It's been six years since Max B got locked up, and the #FreeMaxB chants haven't stopped on social media. That's an indication of the influence Biggavelli has on the people. The rapper born Charly Wingate turns 37 today (May 21).

The name Biggavelli is a portmanteau of Biggie's flow, 2Pac's passion and Jay Z's lyricism. It's a bit of an hyperbole, but at least Max B is deserving of it. Soon after his actions led him to prison on robbery charges from 1997 to 2005, Max B quickly made himself known for his excellent sense of melody and ear for hooks. His projects were oddly mastered, but that homemade aesthetic somehow made it seem like his work spoke directly to the streets. Max B's work ethic was also prolific; he recorded well over a dozen mixtapes in his short career.

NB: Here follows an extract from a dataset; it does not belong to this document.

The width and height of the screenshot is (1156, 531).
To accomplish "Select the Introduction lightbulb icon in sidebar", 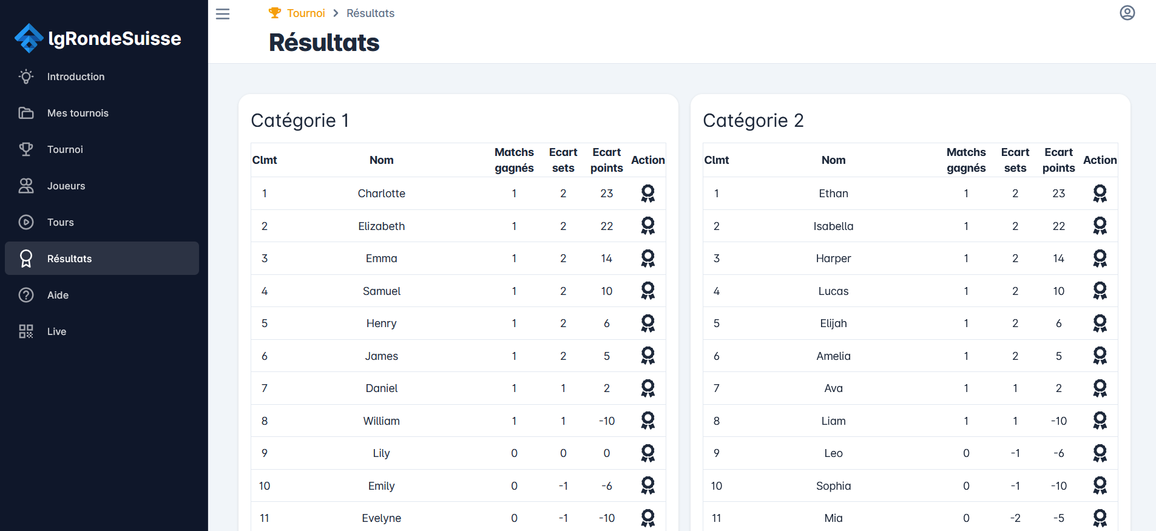I will [25, 76].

Conflict ended up playing a big role in Max B's life. One of his most notable beefs was with the Diplomats' Jim Jones; Max claimed he wasn't getting the money he was owed after doing shows and writing songs. The rhymer also continuous succumbed to his own vices.

"Late night, booze, drunk binges, car crashes," Max B said in an interview with Complex. "You name it, I was involved. All out on bail -- you know how many times I got arrested? I got arrested like five times, on five weed violations and DUIs -- out on bail."

Max B didn't get a chance to get himself straight. In 2009, he was found guilty of murder conspiracy and robbery charges for allegedly sending his ex-girlfriend and stepbrother to rob two men -- one was killed execution style. It was a dubious trial in the eyes of many, but hip-hop lost an artist with huge potential when Max got sentenced to 75 years in prison.

All is not lost, though. In 2014, his former label, Amalgam Digital, sold part of his catalog to amass funds to give Max B a proper legal defense and create a strategy that could possibly get him free. Hopefully, the Wave returns.